На Великую войну[6]
его не взяли по молодости, призывали тогда с двадцать одного года. После революции большевики, занятые упрочением своей власти и борьбой с многочисленной контрой, о нём, видимо, забыли. Только в двадцать пятом году, когда шли сокращение и реформа Красной армии, двадцатишестилетнего Соколова вызвали в уездный военкомат и отправили служить в стрелковый полк стрелковой дивизии, расквартированной в Новгородской губернии.Красноармейцем Соколов был дисциплинированным, смышлённым, крепким, выносливым, рукастым; командиры его, самого старого рядового в батальоне, уважали. Многокилометровые походы ему были нипочём, он сам зачастую помогал молодым, брал их тяжёлые вещмешки, а иногда и винтовку. Соколов отлично стрелял, с двухсот метров попадал в щит метр на метр, со ста – в ведро. Он учил молодых красноармейцев правильно наматывать портянки, подшивать подворотничок, делать аккуратные самокрутки из махорки… Он мог качественно починить сапоги, ушить или, наоборот, надставить гимнастёрку и штаны, смастерить прекрасный нож из обломка рессоры, наколоть дрова, сложить или поправить печку…
Через год службы Соколов получил десятидневный отпуск. Прибыл в село вовремя, как раз на похороны отца. Молча отсидев на поминках, поклонившись могилам матери и сестёр, оглядев запущенное, обезлюдевшее хозяйство, решил больше сюда никогда не возвращатьтся. После окончания срока службы на радость командиров остался на сверхсрочную.
Матвеич очень любил лошадей. Выросший на селе при домашнем скоте, он скучал по их старой кобыле Сютке. Как-то, набравшись духу, он попросил комбата направить его в хозвзод полка ездовым. Поразмыслив, комбат согласился, переговорил с помпотылу полка, и рядовой Соколов был назначен ездовым в хозвзвод при одной из ротных полевых кухонь. Там он и прослужил без малого четырнадцать лет, пройдя по служебной лестнице от ездового до старшего повара, встретив лето сорок первого года старшим сержантом.
Вступив в должность ездового и приняв от прежнего, ушедшего в запас, кухонную лошадь, Матвеич озадачился. Кобыла Милка тёмно-гнедой масти вятской породы, отбракованная в своё время в кавалерийской дивизии, была не старой, но страшно ленивой и упрямой. Выглядела она неопрятно – грива нечёсаная, спутанная, хвост не подрезан, весь в репейнике, колени стёртые, рёбра из боков выдавались, словно стиральная доска. С первого взгляда стало ясно, животина была запущенной, неухоженной, недокормленной. Матвеич всю свою неисчерпанную любовь направил на превращение её в образцово-показательное тягловое средство военного образца. Отъевшаяся и обихоженная Милка превратилась в красавицу. Она оказалась резвой и умной животиной. Полюбив Матвеича, Милка по любому случаю прижималась своей горячей головой к его груди, хлопала огромными ресницами карих глаз, лизала его лицо и руки. А он всегда таскал в карманах гостинцы для неё: сухари, морковь, кусочки сахара или серой соли.

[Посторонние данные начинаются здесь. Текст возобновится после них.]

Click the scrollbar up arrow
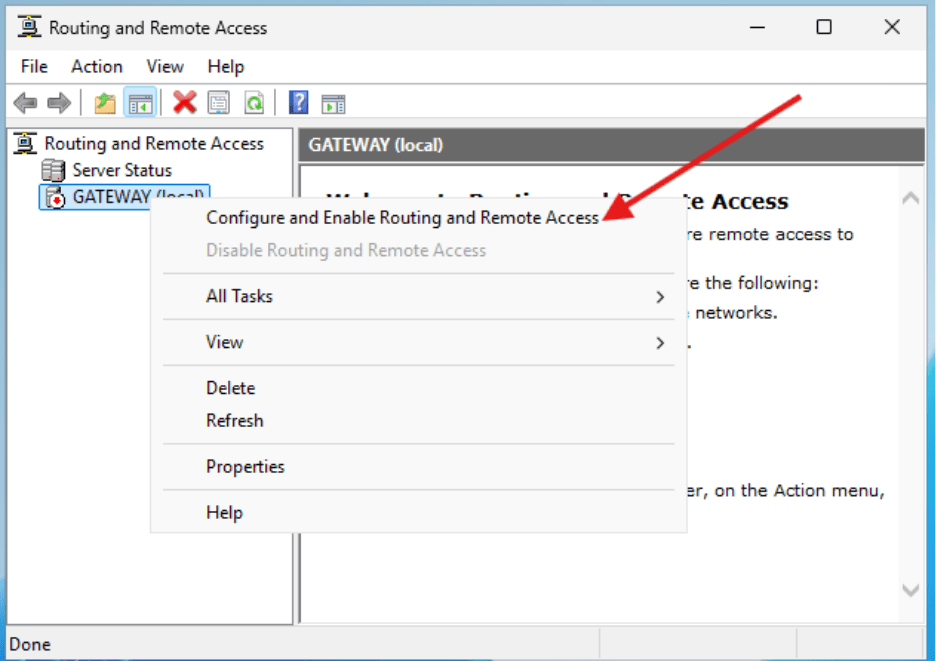Screen dimensions: 936x661 pyautogui.click(x=910, y=196)
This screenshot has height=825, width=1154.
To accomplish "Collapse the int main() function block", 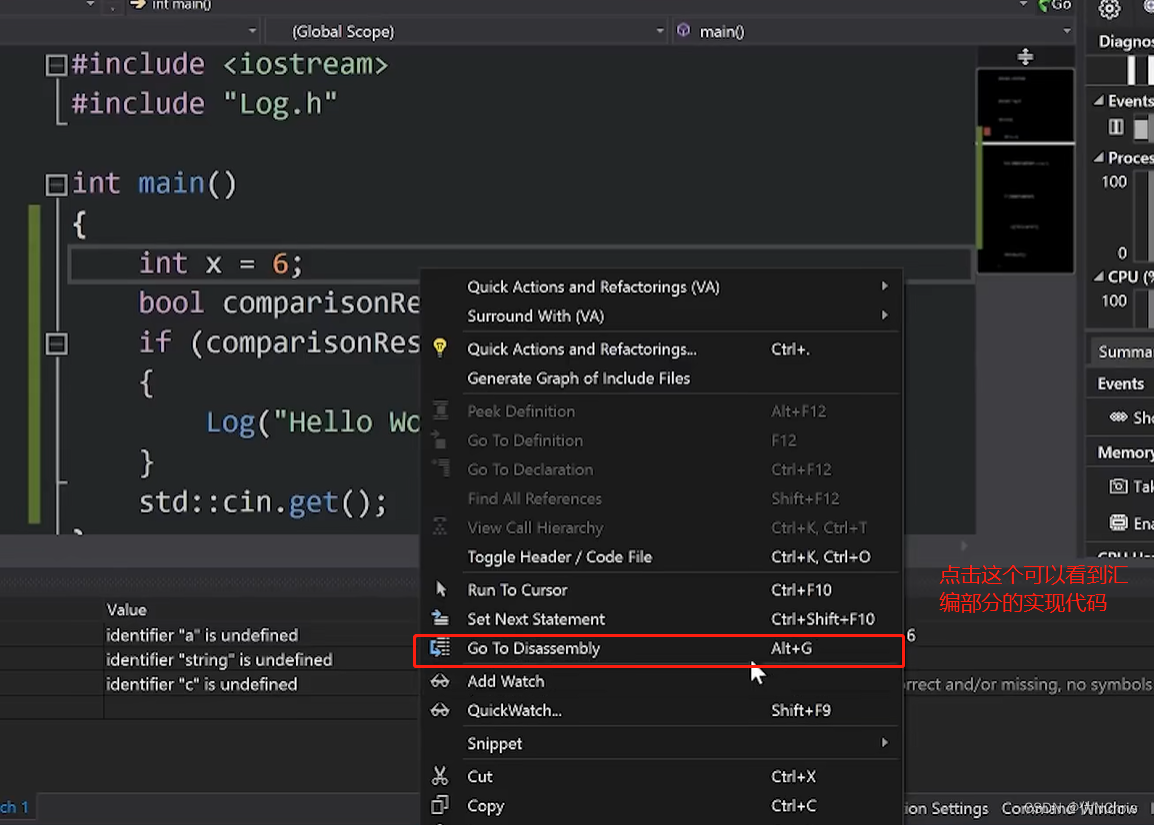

Однажды на учениях, летом сорокового года, ротный повар Евдошкин, принявший минувшим вечером лишку самогона, заваривая утром чай для личного состава и имея похмельную дрожь в руках, окатил себя кипятком. С ошпаренными руками его отправили в медсанбат. Ротный, оставшийся без повара, был немало огорчён: возникла угроза лишить красноармейцев законного обеда, вызвать недовольство командира батальона и разбирательство особиста полка. Дело-то можно было повернуть как вредительство. Ротный метался по палатке, когда в неё просунулась голова Соколова.
– Разрешите, товарищ капитан?
– Тебе чего, Соколов? – недовольно спросил ротный.
– Я, товарищ капитан, вот чего подумал-то. Дозвольте обед приготовить?
Ротный насторожился, смерил Соколова недоверчивым взглядом.
– А сможешь?
– А чего не смочь? Щи сготовить – дело нехитрое. Я по молодости щей этих знаете, сколько наготовил в семье? Считай, на цельный батальон выйдет.
Глаза ротного загорелись, заметались, лицо разрумянилось. Он схватил Соколова за руку, умоляюще вымолвил:
– Сделай милость, Матвеич, в век не забуду.